(Stored data)
>>>>

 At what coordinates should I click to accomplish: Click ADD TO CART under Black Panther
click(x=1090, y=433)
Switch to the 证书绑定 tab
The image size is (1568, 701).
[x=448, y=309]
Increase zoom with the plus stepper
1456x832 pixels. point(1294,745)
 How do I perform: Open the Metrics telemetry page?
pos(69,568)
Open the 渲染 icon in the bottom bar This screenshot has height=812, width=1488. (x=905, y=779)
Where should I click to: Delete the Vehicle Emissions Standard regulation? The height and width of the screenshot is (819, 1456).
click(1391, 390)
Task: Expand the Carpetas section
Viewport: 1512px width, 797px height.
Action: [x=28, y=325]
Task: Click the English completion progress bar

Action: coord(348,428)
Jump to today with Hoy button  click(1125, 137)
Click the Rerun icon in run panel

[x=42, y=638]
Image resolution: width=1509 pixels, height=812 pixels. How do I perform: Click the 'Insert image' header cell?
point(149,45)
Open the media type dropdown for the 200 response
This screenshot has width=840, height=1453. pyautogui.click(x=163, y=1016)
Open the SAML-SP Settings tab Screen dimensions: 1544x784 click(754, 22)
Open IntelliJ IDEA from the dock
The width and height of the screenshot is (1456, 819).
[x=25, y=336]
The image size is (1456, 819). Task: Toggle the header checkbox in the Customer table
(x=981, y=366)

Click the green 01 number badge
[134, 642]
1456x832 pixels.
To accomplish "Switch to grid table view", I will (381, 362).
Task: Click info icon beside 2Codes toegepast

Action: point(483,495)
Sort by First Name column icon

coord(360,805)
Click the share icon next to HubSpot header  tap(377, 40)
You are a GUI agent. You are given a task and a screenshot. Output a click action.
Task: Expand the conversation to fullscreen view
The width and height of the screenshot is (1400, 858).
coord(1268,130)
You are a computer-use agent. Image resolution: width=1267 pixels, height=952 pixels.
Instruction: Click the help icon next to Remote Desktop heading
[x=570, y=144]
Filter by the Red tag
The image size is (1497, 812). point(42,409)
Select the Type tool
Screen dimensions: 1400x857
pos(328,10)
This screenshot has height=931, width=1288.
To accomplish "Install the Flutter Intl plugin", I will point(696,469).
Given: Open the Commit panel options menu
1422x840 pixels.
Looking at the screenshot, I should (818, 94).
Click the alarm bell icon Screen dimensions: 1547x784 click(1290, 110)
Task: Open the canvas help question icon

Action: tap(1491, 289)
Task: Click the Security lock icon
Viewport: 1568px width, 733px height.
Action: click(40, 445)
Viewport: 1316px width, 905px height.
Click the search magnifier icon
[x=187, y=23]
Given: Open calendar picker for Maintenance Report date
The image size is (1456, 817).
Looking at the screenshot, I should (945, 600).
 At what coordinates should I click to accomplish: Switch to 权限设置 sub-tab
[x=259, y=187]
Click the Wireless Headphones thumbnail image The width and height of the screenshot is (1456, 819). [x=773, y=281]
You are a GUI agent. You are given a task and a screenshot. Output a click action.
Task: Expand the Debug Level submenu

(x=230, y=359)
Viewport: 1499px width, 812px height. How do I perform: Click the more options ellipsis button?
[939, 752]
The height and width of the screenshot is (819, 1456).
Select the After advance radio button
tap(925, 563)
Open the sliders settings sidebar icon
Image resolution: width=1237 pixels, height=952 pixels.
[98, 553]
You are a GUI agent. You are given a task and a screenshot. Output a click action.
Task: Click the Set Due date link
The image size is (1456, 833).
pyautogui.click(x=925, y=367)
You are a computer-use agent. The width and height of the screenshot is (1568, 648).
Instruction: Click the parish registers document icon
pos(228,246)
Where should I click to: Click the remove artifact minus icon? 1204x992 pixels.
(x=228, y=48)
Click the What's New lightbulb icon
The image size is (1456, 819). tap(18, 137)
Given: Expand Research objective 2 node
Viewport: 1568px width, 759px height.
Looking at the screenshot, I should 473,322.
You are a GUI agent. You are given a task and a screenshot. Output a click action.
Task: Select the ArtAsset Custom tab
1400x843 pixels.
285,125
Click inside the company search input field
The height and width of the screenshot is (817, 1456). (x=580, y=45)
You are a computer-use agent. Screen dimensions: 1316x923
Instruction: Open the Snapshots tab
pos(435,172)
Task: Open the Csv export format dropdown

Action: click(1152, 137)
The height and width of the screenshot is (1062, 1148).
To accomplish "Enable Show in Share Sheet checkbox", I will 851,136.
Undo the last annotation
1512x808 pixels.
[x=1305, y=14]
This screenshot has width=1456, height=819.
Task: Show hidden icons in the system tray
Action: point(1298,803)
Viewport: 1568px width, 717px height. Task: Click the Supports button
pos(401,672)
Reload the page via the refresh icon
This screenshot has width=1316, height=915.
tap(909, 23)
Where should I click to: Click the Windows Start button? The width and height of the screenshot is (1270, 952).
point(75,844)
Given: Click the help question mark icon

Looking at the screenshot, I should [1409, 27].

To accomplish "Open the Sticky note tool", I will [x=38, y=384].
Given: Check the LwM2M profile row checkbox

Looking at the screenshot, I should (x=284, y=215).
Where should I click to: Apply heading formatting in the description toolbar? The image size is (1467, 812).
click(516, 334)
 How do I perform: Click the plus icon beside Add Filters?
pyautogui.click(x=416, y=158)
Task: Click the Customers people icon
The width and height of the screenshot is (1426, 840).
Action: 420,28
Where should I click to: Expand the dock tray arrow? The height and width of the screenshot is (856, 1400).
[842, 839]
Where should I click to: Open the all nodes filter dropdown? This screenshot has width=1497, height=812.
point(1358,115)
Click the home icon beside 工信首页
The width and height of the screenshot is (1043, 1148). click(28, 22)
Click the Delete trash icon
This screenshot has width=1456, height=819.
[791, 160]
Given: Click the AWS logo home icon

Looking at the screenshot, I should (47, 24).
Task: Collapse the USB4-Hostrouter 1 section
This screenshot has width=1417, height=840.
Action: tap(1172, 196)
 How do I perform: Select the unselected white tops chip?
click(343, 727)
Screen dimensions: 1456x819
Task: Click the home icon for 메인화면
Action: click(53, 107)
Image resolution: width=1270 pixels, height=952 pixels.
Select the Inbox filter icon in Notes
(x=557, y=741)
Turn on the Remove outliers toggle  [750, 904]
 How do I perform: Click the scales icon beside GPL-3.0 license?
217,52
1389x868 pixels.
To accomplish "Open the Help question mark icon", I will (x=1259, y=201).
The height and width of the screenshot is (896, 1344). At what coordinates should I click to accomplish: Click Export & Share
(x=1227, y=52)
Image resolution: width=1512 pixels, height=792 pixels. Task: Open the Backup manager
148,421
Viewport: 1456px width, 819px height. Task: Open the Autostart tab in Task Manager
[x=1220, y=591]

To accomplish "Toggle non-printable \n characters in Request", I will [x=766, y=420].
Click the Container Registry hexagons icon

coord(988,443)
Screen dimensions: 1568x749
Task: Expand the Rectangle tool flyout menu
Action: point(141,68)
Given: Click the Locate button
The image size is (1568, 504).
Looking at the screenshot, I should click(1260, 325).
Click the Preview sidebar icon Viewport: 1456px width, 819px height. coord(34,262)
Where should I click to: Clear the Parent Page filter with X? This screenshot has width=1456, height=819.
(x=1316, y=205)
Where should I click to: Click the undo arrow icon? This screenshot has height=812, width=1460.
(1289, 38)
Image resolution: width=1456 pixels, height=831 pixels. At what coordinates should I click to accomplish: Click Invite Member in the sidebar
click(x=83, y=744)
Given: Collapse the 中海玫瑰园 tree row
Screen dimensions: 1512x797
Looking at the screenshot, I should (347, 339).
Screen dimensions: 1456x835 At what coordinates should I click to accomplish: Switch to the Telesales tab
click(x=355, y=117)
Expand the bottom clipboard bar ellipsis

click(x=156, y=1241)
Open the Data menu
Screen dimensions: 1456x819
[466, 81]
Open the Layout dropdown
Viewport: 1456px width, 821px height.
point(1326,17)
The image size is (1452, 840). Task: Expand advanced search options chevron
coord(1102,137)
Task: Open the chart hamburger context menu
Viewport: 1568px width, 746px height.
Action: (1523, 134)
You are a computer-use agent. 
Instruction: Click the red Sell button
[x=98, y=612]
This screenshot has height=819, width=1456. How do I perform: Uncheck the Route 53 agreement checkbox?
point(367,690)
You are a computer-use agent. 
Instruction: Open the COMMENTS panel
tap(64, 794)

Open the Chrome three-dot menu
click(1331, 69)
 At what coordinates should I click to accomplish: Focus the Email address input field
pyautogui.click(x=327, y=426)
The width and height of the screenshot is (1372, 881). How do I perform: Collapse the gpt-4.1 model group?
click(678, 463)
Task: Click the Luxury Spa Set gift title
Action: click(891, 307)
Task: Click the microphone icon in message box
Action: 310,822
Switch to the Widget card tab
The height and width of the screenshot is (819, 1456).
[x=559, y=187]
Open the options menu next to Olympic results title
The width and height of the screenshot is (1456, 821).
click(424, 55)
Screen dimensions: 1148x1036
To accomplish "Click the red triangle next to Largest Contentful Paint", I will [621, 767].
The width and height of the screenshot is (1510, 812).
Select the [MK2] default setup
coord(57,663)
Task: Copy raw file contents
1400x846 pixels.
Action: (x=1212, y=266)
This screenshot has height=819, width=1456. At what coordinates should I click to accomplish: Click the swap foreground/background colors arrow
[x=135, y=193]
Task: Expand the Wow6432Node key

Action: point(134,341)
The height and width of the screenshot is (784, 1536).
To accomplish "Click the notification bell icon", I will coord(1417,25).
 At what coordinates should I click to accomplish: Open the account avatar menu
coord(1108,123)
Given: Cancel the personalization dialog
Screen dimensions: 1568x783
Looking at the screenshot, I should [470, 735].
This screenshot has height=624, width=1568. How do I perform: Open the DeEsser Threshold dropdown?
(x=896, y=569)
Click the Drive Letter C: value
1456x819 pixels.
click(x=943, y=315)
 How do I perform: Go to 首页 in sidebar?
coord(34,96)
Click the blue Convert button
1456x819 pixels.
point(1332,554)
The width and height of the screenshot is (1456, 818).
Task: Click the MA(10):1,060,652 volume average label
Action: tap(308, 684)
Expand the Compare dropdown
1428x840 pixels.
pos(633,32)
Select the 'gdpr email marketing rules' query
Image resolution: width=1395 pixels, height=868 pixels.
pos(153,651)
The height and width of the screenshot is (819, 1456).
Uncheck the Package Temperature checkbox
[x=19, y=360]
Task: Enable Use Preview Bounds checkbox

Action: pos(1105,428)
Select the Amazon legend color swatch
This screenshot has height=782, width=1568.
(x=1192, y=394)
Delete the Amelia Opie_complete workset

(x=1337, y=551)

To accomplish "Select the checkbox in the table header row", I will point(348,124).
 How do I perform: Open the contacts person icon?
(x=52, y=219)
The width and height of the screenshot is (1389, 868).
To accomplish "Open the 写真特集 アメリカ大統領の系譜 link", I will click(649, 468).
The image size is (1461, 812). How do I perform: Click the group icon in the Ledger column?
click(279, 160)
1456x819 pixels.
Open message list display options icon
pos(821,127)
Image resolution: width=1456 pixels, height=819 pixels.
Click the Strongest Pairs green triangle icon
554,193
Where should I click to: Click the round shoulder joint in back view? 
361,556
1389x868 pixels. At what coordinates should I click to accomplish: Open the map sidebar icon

<<<<

- YOUR INSTRUCTIONS
What is needed is an exact copy of the lines above, from the one containing "Task: Expand the Wow6432Node key" through the one containing "Select the Amazon legend color swatch", with nothing added.

- EXERCISE OUTPUT
Task: Expand the Wow6432Node key

Action: point(134,341)
The height and width of the screenshot is (784, 1536).
To accomplish "Click the notification bell icon", I will coord(1417,25).
 At what coordinates should I click to accomplish: Open the account avatar menu
coord(1108,123)
Given: Cancel the personalization dialog
Screen dimensions: 1568x783
Looking at the screenshot, I should [470, 735].
This screenshot has height=624, width=1568. How do I perform: Open the DeEsser Threshold dropdown?
(x=896, y=569)
Click the Drive Letter C: value
1456x819 pixels.
click(x=943, y=315)
 How do I perform: Go to 首页 in sidebar?
coord(34,96)
Click the blue Convert button
1456x819 pixels.
point(1332,554)
The width and height of the screenshot is (1456, 818).
Task: Click the MA(10):1,060,652 volume average label
Action: tap(308, 684)
Expand the Compare dropdown
1428x840 pixels.
pos(633,32)
Select the 'gdpr email marketing rules' query
Image resolution: width=1395 pixels, height=868 pixels.
pos(153,651)
The height and width of the screenshot is (819, 1456).
Uncheck the Package Temperature checkbox
[x=19, y=360]
Task: Enable Use Preview Bounds checkbox

Action: pos(1105,428)
Select the Amazon legend color swatch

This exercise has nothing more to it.